Hellraiser was all about the copious blood flow and the ripped flesh. I can see the appeal in that, and I still appreciate the effects, but it just didn’t do it for me. Which is probably why I’ve kept putting off watching any of the sequels.

For the first chunk of this film, I was restless. There is a lot of gore, and very little else. I can see the skinless woman and appreciate the detail of the effects and wonder how long it took that poor actress to get into costume, but really I just wanted the film to move on. 

But somewhere in the back end, I started to really enjoy myself. About the time the creature with the snakes for arms with the creepy face-things wielding blades for hands, sprouted a finger that gave us a “come here” gesture I realized I was totally on board. The story is mostly nonsense, but the maze set design is really gnarly and the film isn’t afraid to not be taken seriously. It isn’t jokey, not at all, but moments like the aforementioned finger give the audience a little wind. The filmmakers were clearly having fun creating all of these bizarre, and yes gore-filled images. 

So was I.

31 Days of Horror: The Haunted Palace (1963)

the haunted palace

In 1960 Roger Corman found great success by adapting an Egar Allen Poe story into the film House of Usher. For the next several years he made a number of other films loosely based on Poe stories. The Haunted Palace takes its name from a Poe poem which can be found in The Fall of the House of Usher but the plot is actually adapted from H.P.Lovecraft’s short story The Case of Charles Dexter Ward, but it has all the hallmarks of Corman’s other Poe adaptations.

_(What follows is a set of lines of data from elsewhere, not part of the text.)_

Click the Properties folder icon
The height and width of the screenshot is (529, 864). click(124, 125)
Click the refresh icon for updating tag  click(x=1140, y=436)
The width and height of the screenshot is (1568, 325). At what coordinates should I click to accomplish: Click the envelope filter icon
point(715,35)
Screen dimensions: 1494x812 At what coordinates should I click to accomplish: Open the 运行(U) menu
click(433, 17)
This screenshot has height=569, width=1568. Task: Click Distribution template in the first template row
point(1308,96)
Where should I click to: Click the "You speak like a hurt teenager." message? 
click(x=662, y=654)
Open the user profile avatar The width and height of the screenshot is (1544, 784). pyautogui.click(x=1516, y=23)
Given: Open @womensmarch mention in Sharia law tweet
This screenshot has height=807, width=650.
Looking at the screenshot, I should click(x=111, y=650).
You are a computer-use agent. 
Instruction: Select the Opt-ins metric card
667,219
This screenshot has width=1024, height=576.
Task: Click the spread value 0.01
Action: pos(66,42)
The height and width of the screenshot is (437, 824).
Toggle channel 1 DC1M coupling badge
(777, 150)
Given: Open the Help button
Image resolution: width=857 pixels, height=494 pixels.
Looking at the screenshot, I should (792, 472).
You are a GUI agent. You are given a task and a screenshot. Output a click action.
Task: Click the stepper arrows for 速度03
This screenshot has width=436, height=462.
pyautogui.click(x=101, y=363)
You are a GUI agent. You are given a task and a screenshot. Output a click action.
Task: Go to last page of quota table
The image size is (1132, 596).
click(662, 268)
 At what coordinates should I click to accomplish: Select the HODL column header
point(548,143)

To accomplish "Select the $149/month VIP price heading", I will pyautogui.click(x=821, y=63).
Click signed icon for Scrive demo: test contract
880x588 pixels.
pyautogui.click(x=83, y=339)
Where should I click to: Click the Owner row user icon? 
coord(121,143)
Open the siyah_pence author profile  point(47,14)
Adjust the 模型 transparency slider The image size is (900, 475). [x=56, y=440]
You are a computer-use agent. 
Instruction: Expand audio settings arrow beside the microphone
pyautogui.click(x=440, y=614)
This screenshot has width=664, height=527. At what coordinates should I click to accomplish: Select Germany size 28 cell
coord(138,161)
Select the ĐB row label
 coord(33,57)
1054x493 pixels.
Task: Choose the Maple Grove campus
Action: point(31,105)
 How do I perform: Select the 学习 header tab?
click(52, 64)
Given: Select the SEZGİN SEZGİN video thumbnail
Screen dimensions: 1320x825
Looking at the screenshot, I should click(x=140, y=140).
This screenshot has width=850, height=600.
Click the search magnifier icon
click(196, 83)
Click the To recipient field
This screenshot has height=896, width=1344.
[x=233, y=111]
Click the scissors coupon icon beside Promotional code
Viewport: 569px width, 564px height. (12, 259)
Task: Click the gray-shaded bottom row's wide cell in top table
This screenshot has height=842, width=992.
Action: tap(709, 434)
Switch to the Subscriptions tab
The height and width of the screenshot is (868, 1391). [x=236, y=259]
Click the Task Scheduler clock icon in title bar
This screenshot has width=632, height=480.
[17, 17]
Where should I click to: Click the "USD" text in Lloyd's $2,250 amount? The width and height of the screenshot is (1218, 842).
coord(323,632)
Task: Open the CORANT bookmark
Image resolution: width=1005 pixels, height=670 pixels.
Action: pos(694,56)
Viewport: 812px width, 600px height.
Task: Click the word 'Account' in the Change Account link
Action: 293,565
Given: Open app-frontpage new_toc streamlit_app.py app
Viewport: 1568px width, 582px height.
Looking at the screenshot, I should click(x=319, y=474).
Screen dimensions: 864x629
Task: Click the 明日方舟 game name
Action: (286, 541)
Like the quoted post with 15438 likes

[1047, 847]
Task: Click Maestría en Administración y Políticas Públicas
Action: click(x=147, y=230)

Vincent Price stars as Charles Dexter Ward a man who inherits an old castle in Arkham, MA. Upon arrival in the town, he and his wife Anne (Debra Paget in her final film role) are not welcome there. It seems the good Charles’s ancestor was mixed up in witchcraft some hundred years prior. The townspeople back then burned him at the stake, but not before he laid a curse on the town.

The town has been plagued with an abundance of deformities in their children and they believe this is due to the curse. Undeterred, Charles moves into the castle in order to fix it up and sell it. But soon enough he falls under his ancestor’s spell and with the help of a couple of henchmen (including Lon Chaney, Jr.) he begins some good old-fashioned revenge.

I love this stuff. Over the last few years, I’ve become a huge fan of Hammer Horror films and Corman obviously took a page out of their book for this film (and many others). Though it was made on a tiny budget it looks great. The sets are beautiful, and the lighting is gorgeous. Vincent Price is brilliant as ever. The story is a bit ridiculous, but it doesn’t matter because it is so much fun.

31 Days of Horror: The Mummy’s Hand (1940)

the mummys hand
The Mummy (1932) is probably my least favorite of the classic Universal Horror films. Frankly, it is a bit dull and the Mummy doesn’t have nearly enough screen time. But it does contain some great set work and a wonderful performance from Zita Johann. This is probably why I’ve never bothered with any of the sequels…until now

The Mummy’s Hand takes the worst parts of the original and adds in some corny comic relief. Dick Foran and Wallace Ford, doing their best Abbott and Costello impressions play an archeologist and his trusty sidekick, both down on their luck. A broken vase they buy in an open-air market leads them on an expedition funded by a silly magician (Cecil Kellaway) and his daughter (Peggy Moran).

After a lot of plot, they eventually find the Mummy’s tomb. Some high priest or some-such thing feeds the Mummy some tea leaves and puts him under his control. Or something. My attention was waning at this point.

It isn’t a terrible film. The Mummy’s design is good, and some of the comedy is actually pretty funny. It’s just that the film feels so very slight. Its runtime is just 66 minutes and the Mummy doesn’t show up until about 40 minutes in, so there is a lot of filler. It had a tiny budget and pretty much no one involved with the original had anything to do with this sequel, so you can’t blame it for not being amazing.